Uno de los más antiguos personajes nacido de un dios y una virgen es el ya mencionado Gilgamesh, (2650 a. C). Para fecundarle, Shamash llegó a ella convertido en rayos de sol. Algo parecido sucedió con Perseo, a cuya madre Danae fecundó Zeus tomando la forma de una lluvia de oro (seguramente un soborno). A Leda, la madre de Hércules, aunque no era virgen, la sedujo el mismo Zeus tomando la forma de cisne. Orus, Confucio, Buda, Krisna, LaoTsé y tantos otros tienen el mismo o parecido origen divino virginal con el que los mitificó la posteridad. Rómulo, primer rey mitológico de Roma a mediados del siglo VIII a.C., era -como su hermano gemelo- hijo de la virgen vestal Rea Silvia, a la cual malogró el dios Marte en más de un sentido. Los gemelos fueron arrojados y salvados de las aguas, como lo había sido Moisés y con anterioridad a Moisés, Sargón II. En sus “Vidas paralelas”, Plutarco describe la muerte, la resurrección, aparición y ascensión de Rómulo a la morada de los dioses. Con el dios precristiano Mitras sucedió lo mismo.

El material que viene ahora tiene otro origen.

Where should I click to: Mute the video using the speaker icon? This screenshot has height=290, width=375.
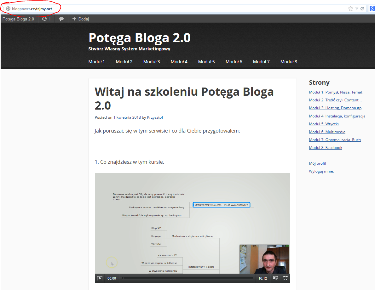tap(275, 278)
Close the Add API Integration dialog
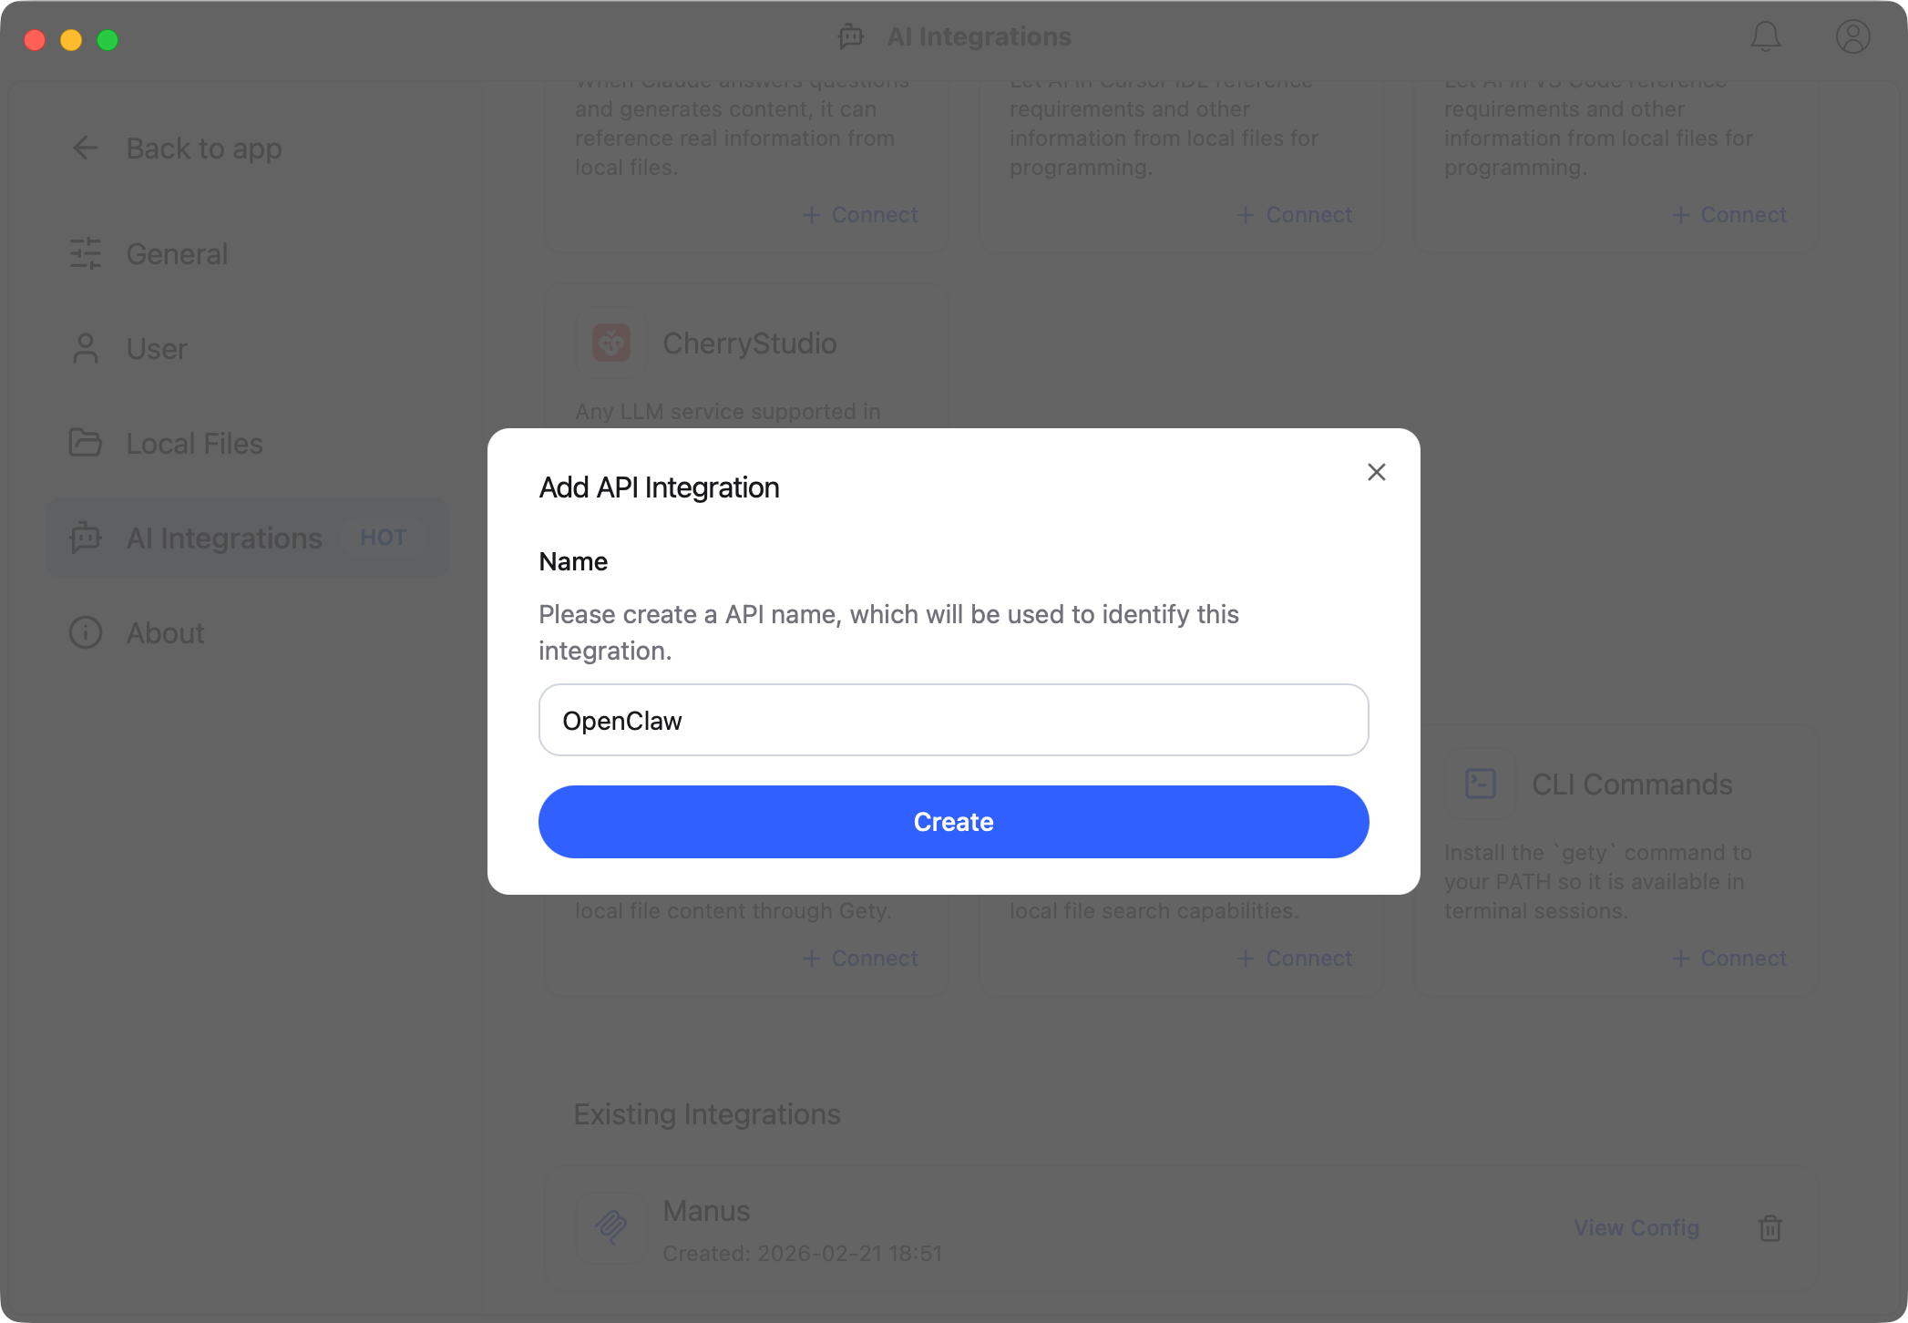The image size is (1908, 1323). pos(1376,472)
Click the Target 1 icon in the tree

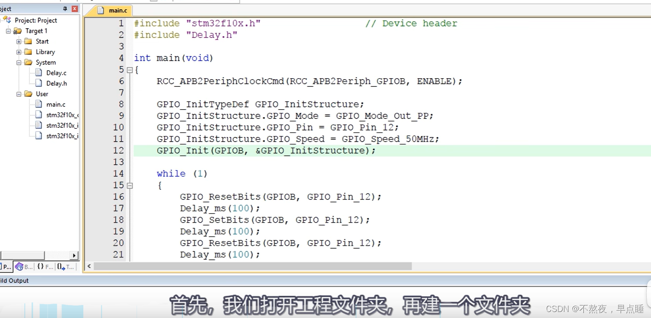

El Espíritu Santo, convertido en nube en presencia de la virgen María, encaja perfectamente en el esquema de la cultura helenística predominante en esos días. Cristo es un mito helénico, o mejor dicho, fue convertido al helenismo, convertido al paganismo en el Concilio de Nicea que dio verdadero origen al catolicismo:
“Los discos solares de los egipcios –dice un personaje de ‘El Código Da Vinci’- se convirtieron en las coronillas de los santos católicos. Los pictogramas de Isis amamantando a su hijo Horus, concebidos de manera milagrosa, fueron el modelo de nuestras modernas imágenes de la Virgen María amamantando al niño Jesús. Y prácticamente todos los elementos del ritual católico, la mitra, el altar, la doxología y la comunión, el acto de ‘comerse a Dios’, se tomaron de ritos mistéricos de anteriores religiones paganas.” En general la figura de Cristo fue modelada de acuerdo al ritual pagano de los dioses solares, y el día de su nacimiento se conmemora el 25 de diciembre. Fecha dedicada al culto del Sol Invictus en época de Constantino.
Un último dato curioso es que el rostro de la colosal estatua de Zeus en Olimpia -obra de Fidias-, fue tomado como modelo para realizar las primeras imágenes de Jesucristo.